• **Objectives**
A – List every distinct year mentioned in the article about the Vikings naming Pat Shurmur offensive coordinator, in chronological order.
B – Write the next part of the article about the Vikings naming Pat Shurmur offensive coordinator, beginning after its final sentence.
**** Selected passage
MINNEAPOLIS -- There's a dose of pragmatism in the Minnesota Vikings' decision to remove the interim tag from Pat Shurmur's offensive coordinator title.
The team's offense was jolted in a different direction, perhaps permanently, when Teddy Bridgewater injured his left knee on Aug. 30. And after the Vikings traded for Sam Bradford on Sept. 3 (in part because of Shurmur's insight on the quarterback), they effectively hitched their fortunes to the quarterback for the immediate future. If the Vikings were going to move forward with Bradford as their starter -- as both his contract and coach Mike Zimmer's words last week suggested -- it only made sense to keep the coordinator who had worked with Bradford the most.
But the move also gives the Vikings a chance to establish something they've sought at various points since Brett Favre left town: an offensive identity.
At their best moments in the last six seasons, the Vikings have rooted their offense on Adrian Peterson, counting on the running back both to close out games and provide the big plays they often lacked from their passing offense. It worked in 2012, when Peterson ran for 1,353 yards in the final eight games -- a figure that still seems to defy explanation -- and carried the Vikings to the playoffs despite Percy Harvin's ankle injury and Christian Ponder's limitations. It worked again in 2015, when Peterson, a stout defense, and a competent Bridgewater helped the Vikings go 11-5.
In between those two playoff seasons, though -- and sometimes even during them -- the Vikings have worked to define themselves on offense. They went from Donovan McNabb to Ponder in 2011, endured the three-ring Ponder-Matt Cassel-Josh Freeman circus in 2013, lost Cassel five days after Peterson was barred from the field in 2014 and tried to broker the sometimes-clumsy fit between Peterson and Bridgewater in 2015. Even in 2016, after the Vikings acquired Bradford, they shuttled between the concepts Shurmur had previously used with the quarterback and the ones Norv Turner preferred until Turner resigned on Nov. 2. The Vikings have too often seemed a collection of mismatched parts on offense, and they haven't ranked better than 14th in scoring offense since 2009, when they finished second.
********
**** Excerpted data
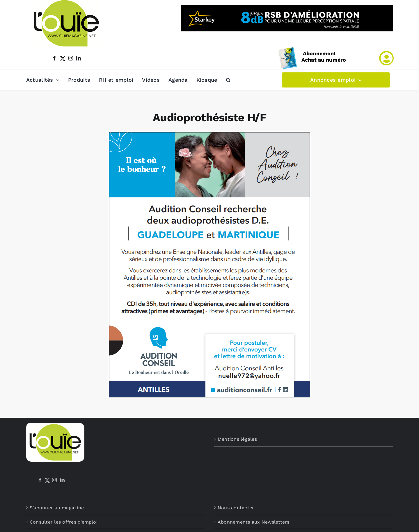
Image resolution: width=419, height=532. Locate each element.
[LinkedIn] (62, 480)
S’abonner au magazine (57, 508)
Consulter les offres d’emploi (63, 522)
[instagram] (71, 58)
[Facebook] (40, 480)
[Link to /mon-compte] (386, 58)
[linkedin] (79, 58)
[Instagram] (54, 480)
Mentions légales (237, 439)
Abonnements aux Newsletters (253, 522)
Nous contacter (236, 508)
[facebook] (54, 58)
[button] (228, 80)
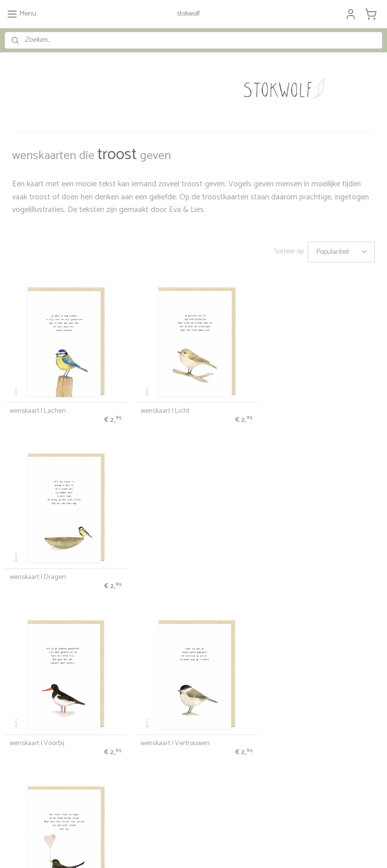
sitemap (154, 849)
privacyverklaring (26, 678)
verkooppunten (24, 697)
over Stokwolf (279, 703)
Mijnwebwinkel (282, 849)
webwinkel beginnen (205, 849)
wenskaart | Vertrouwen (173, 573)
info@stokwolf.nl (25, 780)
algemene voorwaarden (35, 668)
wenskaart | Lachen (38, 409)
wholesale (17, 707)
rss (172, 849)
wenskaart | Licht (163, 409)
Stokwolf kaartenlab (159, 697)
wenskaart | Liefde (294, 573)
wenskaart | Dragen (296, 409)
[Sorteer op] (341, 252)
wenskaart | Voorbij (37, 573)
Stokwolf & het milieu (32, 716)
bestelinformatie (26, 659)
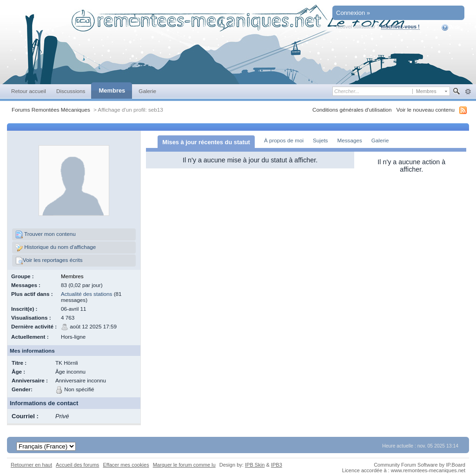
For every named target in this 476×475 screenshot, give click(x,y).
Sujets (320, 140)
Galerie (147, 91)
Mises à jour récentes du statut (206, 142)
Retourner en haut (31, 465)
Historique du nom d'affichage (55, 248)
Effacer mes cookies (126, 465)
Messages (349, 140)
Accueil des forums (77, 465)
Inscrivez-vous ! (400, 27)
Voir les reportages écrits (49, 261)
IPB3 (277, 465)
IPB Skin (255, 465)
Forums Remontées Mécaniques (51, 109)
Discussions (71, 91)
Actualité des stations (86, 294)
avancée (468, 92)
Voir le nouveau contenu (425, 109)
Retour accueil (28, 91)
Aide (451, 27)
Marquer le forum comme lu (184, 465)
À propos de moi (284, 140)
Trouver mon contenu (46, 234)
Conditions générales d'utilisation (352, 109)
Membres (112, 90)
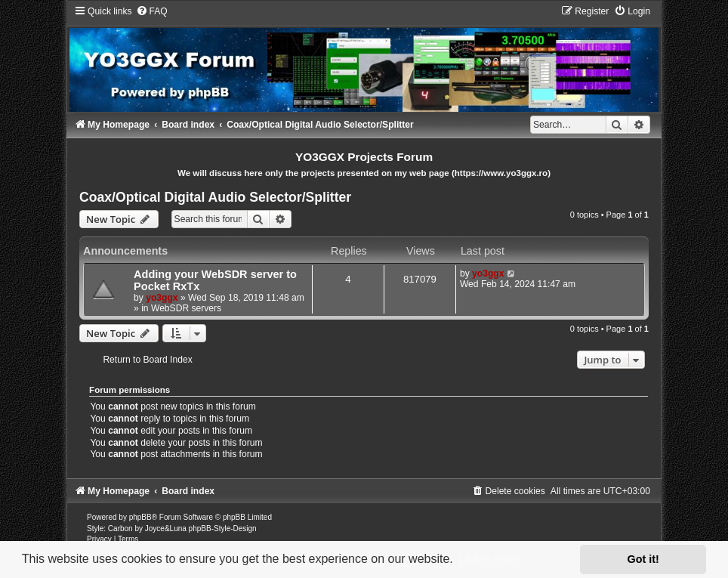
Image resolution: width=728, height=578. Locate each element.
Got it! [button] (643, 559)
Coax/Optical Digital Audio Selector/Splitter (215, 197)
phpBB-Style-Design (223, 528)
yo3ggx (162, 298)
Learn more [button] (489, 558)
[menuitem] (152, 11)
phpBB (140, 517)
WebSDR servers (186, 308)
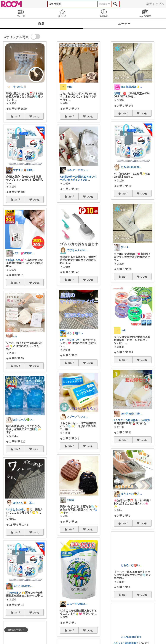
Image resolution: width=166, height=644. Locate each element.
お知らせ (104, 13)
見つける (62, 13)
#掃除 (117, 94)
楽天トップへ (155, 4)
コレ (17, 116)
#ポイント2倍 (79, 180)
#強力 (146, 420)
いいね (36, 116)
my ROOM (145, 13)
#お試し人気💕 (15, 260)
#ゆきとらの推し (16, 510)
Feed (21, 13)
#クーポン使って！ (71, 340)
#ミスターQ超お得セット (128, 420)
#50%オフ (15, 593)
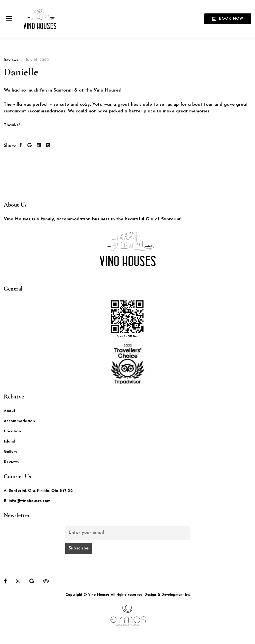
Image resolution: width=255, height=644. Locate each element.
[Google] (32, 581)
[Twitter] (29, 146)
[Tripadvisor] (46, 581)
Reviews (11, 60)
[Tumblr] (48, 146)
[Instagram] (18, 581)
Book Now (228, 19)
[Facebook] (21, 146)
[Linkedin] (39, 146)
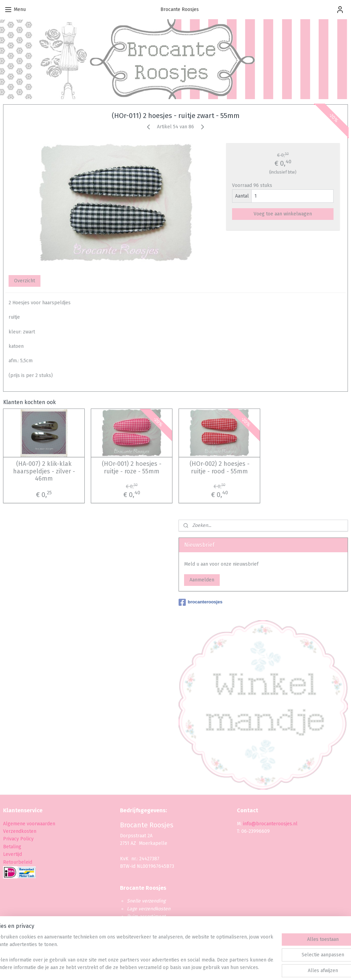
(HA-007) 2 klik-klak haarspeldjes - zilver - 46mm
********
• **Outputs for the tasks**
A – 2009, 2011, 2012, 2013, 2014, 2015, 2016

B –
There's no guarantee that the Shurmur-Bradford pairing, now that it seems etched in something more than pencil, will boost the Vikings' offense back into the top 10 of the league. They still ranked only 23rd in the league in scoring after Shurmur took over, according to ESPN Stats and Information, and they'll have to answer major questions about the composition of the offensive line, the future of Peterson in Minnesota, the sufficiency of their playmakers and the role Bridgewater would play if he recovers from his knee injury. But as the Vikings move forward with the quarterback they acquired in September, and the coordinator he's played for in three cities, they at least appear to be moving toward something more cogent. Shurmur will get an offseason to design the scheme, rather than make incremental adjustments in the middle of the season, and Bradford will continue a partnership with the coordinator who knows him best.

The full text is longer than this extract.